I don't know what to do with this integral, but i do feel like this can be simplified into something much simpler.
It can. Fill in the blanks.

$y^2+\frac{1}{2}+\frac{1}{16y^4}$ = (_ + _)2

edit: I take it back. I thought it was 1/(16y2)

Last edited:
Is it $$\left(y^2+\frac{1}{4y^2}\right)^{2}$$?

Mark44
Mentor

## Homework Statement

$$\int_{1}^{3}\sqrt{y^2+\frac{1}{2}+\frac{1}{16y^4}}dy$$
Is it $$\left(y^2+\frac{1}{4y^2}\right)^{2}$$?
No, given the original problem.

Are you sure that you copied it correctly?

Could the problem have been this integral?

$$\int_{1}^{3}\sqrt{y^4+\frac{1}{2}+\frac{1}{16y^4}}dy$$

If that was the problem, the part inside the radical factors nicely.

yeah that doesn't work.
--
(Challenge) Resume the forum thread about simplifying the integral, starting right after its last post. The lines that come next belong to a separate source.

(Given information)
--
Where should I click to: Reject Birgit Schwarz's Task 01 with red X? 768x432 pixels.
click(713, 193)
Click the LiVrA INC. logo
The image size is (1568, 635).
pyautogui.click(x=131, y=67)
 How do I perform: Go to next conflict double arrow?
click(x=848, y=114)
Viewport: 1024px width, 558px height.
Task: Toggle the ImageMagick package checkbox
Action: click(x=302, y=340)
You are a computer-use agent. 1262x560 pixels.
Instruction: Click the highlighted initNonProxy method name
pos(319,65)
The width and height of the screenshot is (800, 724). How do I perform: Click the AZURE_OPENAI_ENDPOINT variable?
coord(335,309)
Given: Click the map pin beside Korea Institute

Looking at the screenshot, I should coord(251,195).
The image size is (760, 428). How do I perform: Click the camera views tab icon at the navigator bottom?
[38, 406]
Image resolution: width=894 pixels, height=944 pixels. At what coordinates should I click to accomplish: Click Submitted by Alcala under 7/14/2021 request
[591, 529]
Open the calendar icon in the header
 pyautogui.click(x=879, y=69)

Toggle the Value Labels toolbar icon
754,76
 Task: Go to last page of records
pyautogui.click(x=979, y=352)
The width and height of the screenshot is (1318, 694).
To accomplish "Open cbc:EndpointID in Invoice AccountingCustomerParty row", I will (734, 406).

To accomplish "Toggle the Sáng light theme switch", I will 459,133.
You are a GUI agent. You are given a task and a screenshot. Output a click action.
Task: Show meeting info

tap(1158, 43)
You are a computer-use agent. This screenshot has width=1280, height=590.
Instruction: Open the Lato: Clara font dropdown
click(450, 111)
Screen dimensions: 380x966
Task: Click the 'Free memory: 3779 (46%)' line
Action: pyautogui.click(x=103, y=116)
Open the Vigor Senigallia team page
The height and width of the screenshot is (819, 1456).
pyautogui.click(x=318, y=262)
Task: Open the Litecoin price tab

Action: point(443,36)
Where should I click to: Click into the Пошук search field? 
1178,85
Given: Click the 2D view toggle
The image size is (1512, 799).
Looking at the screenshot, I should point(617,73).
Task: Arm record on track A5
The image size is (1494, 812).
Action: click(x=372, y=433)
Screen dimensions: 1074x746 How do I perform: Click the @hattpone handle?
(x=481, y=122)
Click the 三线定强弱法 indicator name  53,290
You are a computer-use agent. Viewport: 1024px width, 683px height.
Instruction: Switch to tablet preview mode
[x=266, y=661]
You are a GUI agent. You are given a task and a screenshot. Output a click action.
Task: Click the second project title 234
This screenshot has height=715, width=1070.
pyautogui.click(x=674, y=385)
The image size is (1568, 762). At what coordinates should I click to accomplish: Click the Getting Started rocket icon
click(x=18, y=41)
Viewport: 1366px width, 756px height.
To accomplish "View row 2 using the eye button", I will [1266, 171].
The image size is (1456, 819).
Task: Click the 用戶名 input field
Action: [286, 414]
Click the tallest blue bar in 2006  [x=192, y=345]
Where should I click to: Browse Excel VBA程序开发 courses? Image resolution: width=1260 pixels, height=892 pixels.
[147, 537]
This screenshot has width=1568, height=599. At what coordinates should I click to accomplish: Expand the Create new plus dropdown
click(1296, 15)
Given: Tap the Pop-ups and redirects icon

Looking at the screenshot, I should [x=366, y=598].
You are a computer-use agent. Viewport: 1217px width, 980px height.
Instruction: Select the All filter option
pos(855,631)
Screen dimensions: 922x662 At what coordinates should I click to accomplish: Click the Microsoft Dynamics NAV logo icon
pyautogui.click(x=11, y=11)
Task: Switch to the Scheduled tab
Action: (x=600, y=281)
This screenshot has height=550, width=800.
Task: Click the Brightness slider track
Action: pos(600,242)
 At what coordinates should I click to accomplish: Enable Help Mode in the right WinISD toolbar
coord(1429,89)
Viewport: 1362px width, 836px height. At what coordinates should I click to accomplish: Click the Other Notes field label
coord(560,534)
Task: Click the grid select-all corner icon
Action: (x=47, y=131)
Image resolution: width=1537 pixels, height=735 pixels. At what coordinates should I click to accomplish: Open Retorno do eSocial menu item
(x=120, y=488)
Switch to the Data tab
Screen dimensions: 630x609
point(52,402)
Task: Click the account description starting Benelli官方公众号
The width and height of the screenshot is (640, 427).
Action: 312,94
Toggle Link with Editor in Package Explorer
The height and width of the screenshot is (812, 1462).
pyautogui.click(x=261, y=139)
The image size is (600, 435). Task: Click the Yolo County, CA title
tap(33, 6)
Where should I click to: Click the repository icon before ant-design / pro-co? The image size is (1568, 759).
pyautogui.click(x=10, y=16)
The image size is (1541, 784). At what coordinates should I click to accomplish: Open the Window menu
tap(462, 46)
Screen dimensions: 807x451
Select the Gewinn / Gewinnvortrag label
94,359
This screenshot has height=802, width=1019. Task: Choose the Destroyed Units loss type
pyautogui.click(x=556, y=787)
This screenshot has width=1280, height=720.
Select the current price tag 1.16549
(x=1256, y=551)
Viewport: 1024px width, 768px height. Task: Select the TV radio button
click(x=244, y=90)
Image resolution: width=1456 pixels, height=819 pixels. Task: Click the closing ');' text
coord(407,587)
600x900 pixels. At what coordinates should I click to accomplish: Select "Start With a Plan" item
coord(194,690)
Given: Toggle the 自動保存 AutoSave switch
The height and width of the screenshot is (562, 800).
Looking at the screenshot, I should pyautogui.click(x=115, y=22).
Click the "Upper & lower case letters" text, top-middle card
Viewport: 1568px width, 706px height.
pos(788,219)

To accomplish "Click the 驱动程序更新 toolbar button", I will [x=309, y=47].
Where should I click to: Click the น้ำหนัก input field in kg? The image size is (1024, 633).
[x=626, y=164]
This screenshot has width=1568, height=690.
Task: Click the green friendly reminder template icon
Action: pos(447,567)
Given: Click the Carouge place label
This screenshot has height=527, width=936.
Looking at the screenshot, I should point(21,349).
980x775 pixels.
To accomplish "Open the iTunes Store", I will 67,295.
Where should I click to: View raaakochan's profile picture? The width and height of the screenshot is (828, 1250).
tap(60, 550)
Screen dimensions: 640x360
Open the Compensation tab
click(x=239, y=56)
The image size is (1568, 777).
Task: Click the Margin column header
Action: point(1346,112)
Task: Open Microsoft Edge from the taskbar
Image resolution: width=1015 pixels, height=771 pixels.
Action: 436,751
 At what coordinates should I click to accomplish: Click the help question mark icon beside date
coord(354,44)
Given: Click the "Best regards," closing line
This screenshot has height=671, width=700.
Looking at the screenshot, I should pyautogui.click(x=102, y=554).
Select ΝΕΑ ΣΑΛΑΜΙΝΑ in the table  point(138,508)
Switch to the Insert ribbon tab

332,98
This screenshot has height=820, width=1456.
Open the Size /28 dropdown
--
(In response)
well its an arc length problem
$$x=\frac{y^3}{3}+\frac{1}{4y}$$
$$\frac{dx}{dy}=y^2-\frac{1}{4y^2}$$
$$\int_{1}^{3}\sqrt{1+\left(y^2-\frac{1}{4y^2}\right)^{2}}dy$$
$$\int_{1}^{3}\sqrt{1+y^2-\frac{1}{2}+\frac{1}{16y^4}}dy$$
$$\int_{1}^{3}\sqrt{y^2+\frac{1}{2}+\frac{1}{16y^4}}dy$$

gb7nash
Homework Helper
$$\int_{1}^{3}\sqrt{1+\left(y^2-\frac{1}{4y^2}\right)^{2}}dy$$
$$\int_{1}^{3}\sqrt{1+y^2-\frac{1}{2}+\frac{1}{16y^4}}dy$$
The second line isn't right. Look again.

Yeah I see what I'm doing wrong.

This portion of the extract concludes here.